Residents, commissioners ask state to install guardrails on Fork Creek Road

Published 1:54 pm Friday, June 8, 2012

DOT to install warning signs for now
Polk County commissioners and Saluda residents are urging the N.C. Department of Transportation (DOT) to install guardrails as soon as possible along Fork Creek Road near Saluda, citing dangerous conditions.
Commissioners met Monday, June 4 in Saluda and approved a resolution regarding the road’s dangers and urging the state to improve the road as soon as possible.
Residents have written to state officials and posted photographs at urging the state to install guardrails along sections of Fork Creek Road where there is a narrow shoulder at the top of a steep ravine.
State officials have responded that they will install “narrow shoulder” signs until guardrails can be funded and installed.
Local residents say the most dangerous section is located 0.5 miles from the corner of Fork Creek Road and Pearson Falls Road. The DOT has said that portion of Fork Creek Road (SR1100), has minimal shoulder widths, including locations with approximately 1 foot of shoulder, and meets DOT warrants for guardrail installation.
“In the last five years there have been four reported accidents on this section of SR 1100, Fork Creek Road, with only one of those leaving the roadway (not going off an embankment),” stated Steve Cannon, PE, DOT district engineer, in an email to Polk County. “On this portion of SR 1100, Fork Creek Road, NCDOT Traffic Department will be installing Narrow Shoulder signs until such time as guardrail can be installed.”
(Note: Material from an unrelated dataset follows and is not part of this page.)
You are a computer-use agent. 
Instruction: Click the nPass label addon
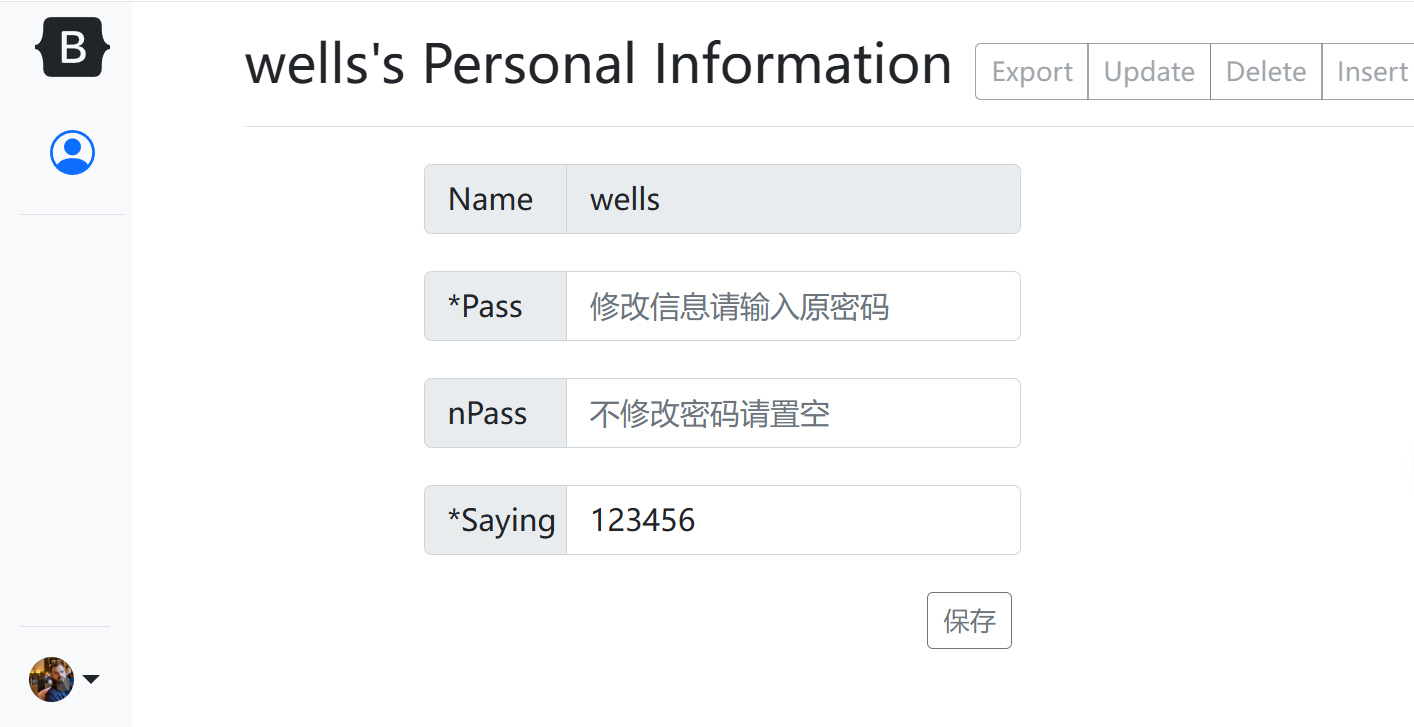pyautogui.click(x=496, y=413)
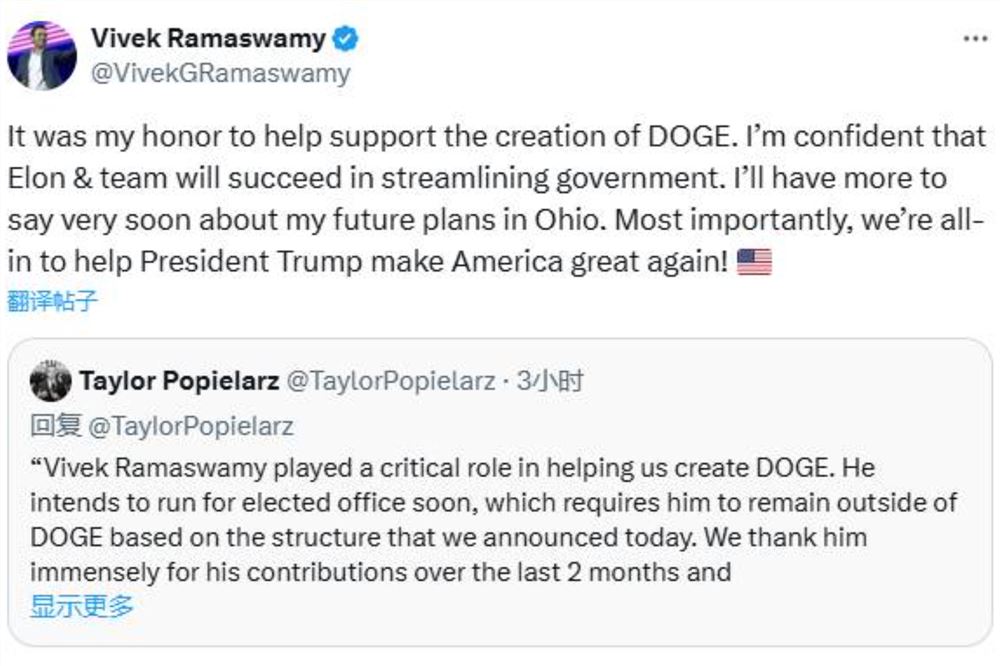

Mary Ann Asbill wrote a letter dated April 22 to Rep. Trudi Walend, saying citizens have reported bad conditions on Fork Creek Road for many years.
“In the past, temporary and ineffective repairs have been made to the road bed itself. No repairs or prevention has been taken to solve the underlying cause of the road problems,” states Asbill’s letter to Walend. “Railings are needed to protect citizens who drive along Fork Creek Road. Erosion causes the roadbed to cave in and erosion has caused the shoulder of the road to become too soft to hold the weight of vehicles. Also, in the two most dangerous sections, there is no shoulder to the road at all. Any vehicle tire that goes even slightly over the white line will fall all the way to the bottom of the ravine.”
Asbill also mentions that school buses travel on the road and increased trailer traffic is visiting Orchard Lake Campground, located along the road.
The commissioners’ resolution requests that state contingency funds be released to fund this project as soon as possible.